La culture française se caractérise par une compréhension psychologique approfondie du profond malaise de ces jeunes, le prenant très au sérieux mais l’abordant à la racine de la souffrance et non selon des protocoles factices et plaqués. L’identité sexuée comporte la conciliation affective parfois difficile entre la réalité corporelle sexuée et le lien filial inscrivant un destin de garçon ou de fille ; la psychologie française sait approcher ces enjeux intimes propres à la relation parent-enfant, avec le tact justifié, elle sait travailler à dénouer l’entrave affective qui a pu se constituer, sans en rendre fautifs ni les parents ni le jeune. Écarter les parents d’une décision de « transition »qui engage pour leur enfant le fondement même de son existence, puisqu’il s’agit de son sexe et de son prénom, ce sont les soupçonner a priori d’une violence dont la société aurait à protéger le jeune concerné ; ce sont les disqualifier sur un sujet fondateur de la relation à leur enfant, et c’est priver l’enfant de l’assise qu’offre cette relation, même en contesterait-il plus tard certaines données, ce qui ne lui sera possible que depuis s’être au préalable appuyé sur elle.

Le texte de loi disqualifie les parents de leur rôle de protection de l’enfant, sur le modèle de l’auto-disqualification américaine des parents, illustrée par telle star y proclamant attendre que l’enfant qu’elle porte ait atteint ses dix-huit ans pour le laisser « choisir » le sexe auquel il estime appartenir. Cette façon américaine de ne pas s’impliquer au plus intime de la relation à l’enfant, au prétexte de le respecter, est en fait la peur d’une contestation future qui, au motif d’une erreur d’attribution qui serait plus tard dénoncée par le jeune devant les tribunaux, mènerait au procès selon la manière coutumière outre-Atlantique. Cette manière s’argumente de la « théorie du genre », qui est une idéologie puisque, vraie prémisse de sa réflexion sur la genèse de l’identité sexuée, elle élude la réalité corporelle ; or celle-ci n’est qu’une composante de cette identité, mais elle n’en est pas moins fondatrice. C’est comme si la désignation initiale du sexe corporel portait le risque d’une « erreur d’assignation », et que le corps sexué n’était pas, à l’orée de toute existence, l’effet d’un hasard naturel qui ne doit rien à une construction chargée d’arbitraire, et qu’il s’agit alors pour chacun de s’approprier pour y fonder l’évidence de soi-même.
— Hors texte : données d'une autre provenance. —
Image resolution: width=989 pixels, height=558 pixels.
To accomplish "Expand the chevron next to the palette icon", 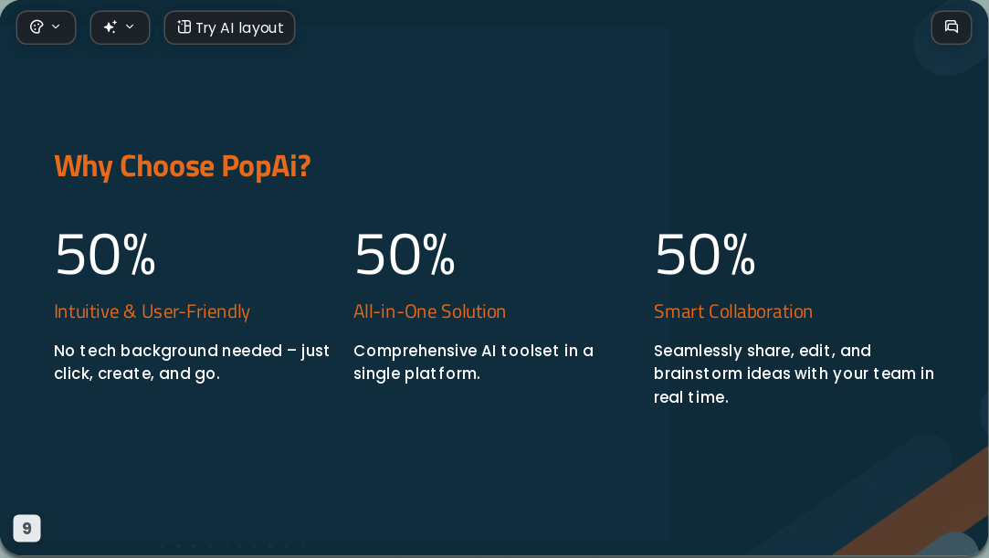I will point(56,26).
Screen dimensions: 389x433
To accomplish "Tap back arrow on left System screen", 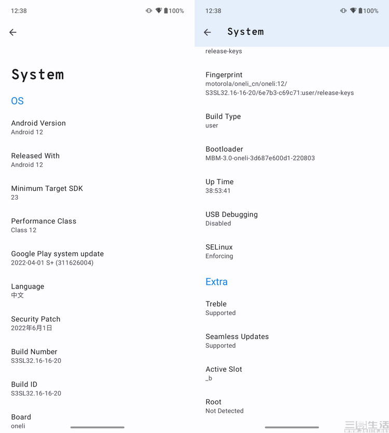I will click(x=13, y=32).
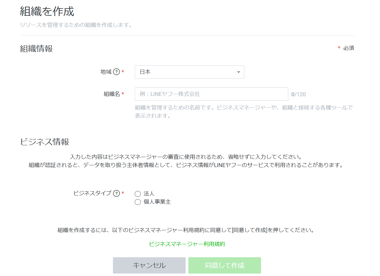Click the 同意して作成 button

224,265
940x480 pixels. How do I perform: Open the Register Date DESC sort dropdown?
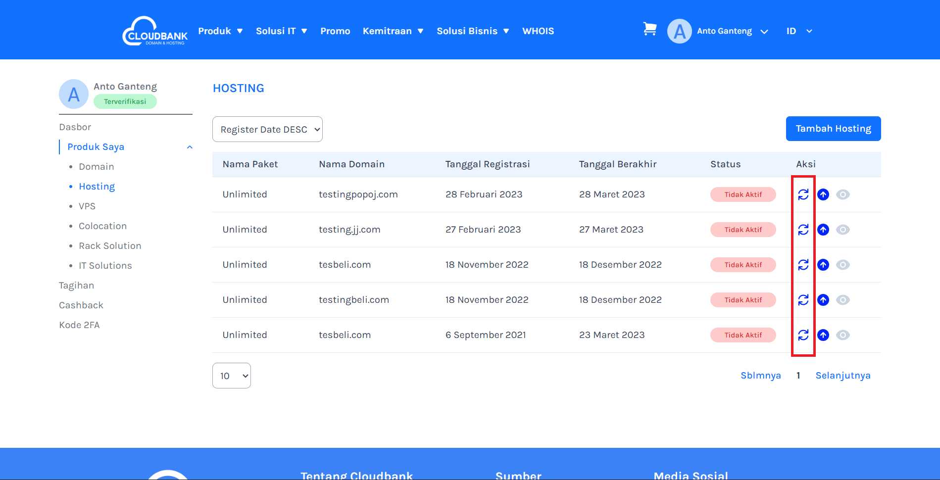tap(267, 129)
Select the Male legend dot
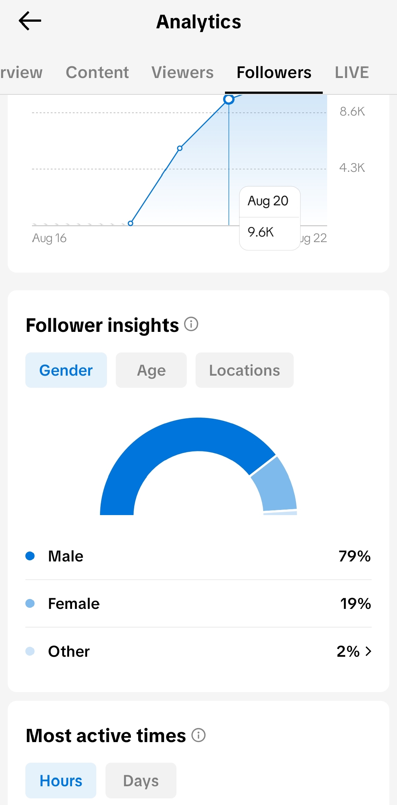 click(x=30, y=556)
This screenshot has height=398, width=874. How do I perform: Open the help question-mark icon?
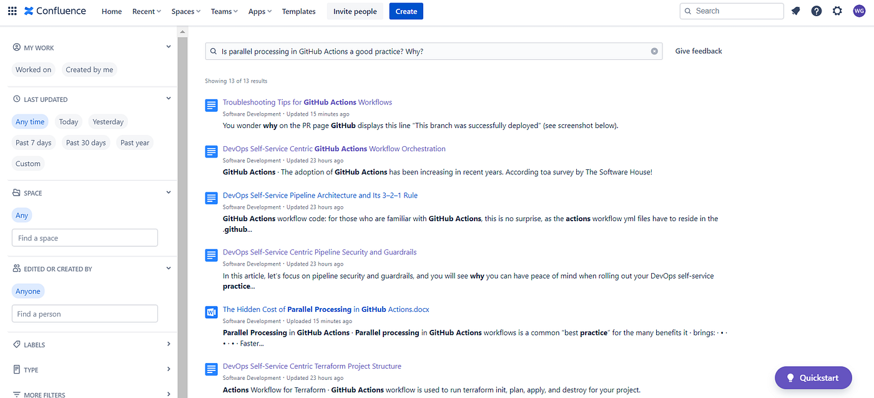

Ainsi les législateurs français trahissent la culture française, témoignant une prétention à l’américanisation de la société française qu’ils plaident au nom d’un « progrès » auquel ils auraient pour mission de la convertir : toutes les lois sur la famille et la bioéthique (mariage, adoption, PMA, etc.), depuis plusieurs décennies, traduisent cette déculturation à marche forcée, dans l’idéalisation aveugle des « élites », véritables zélotes de la manière anglo-saxonne.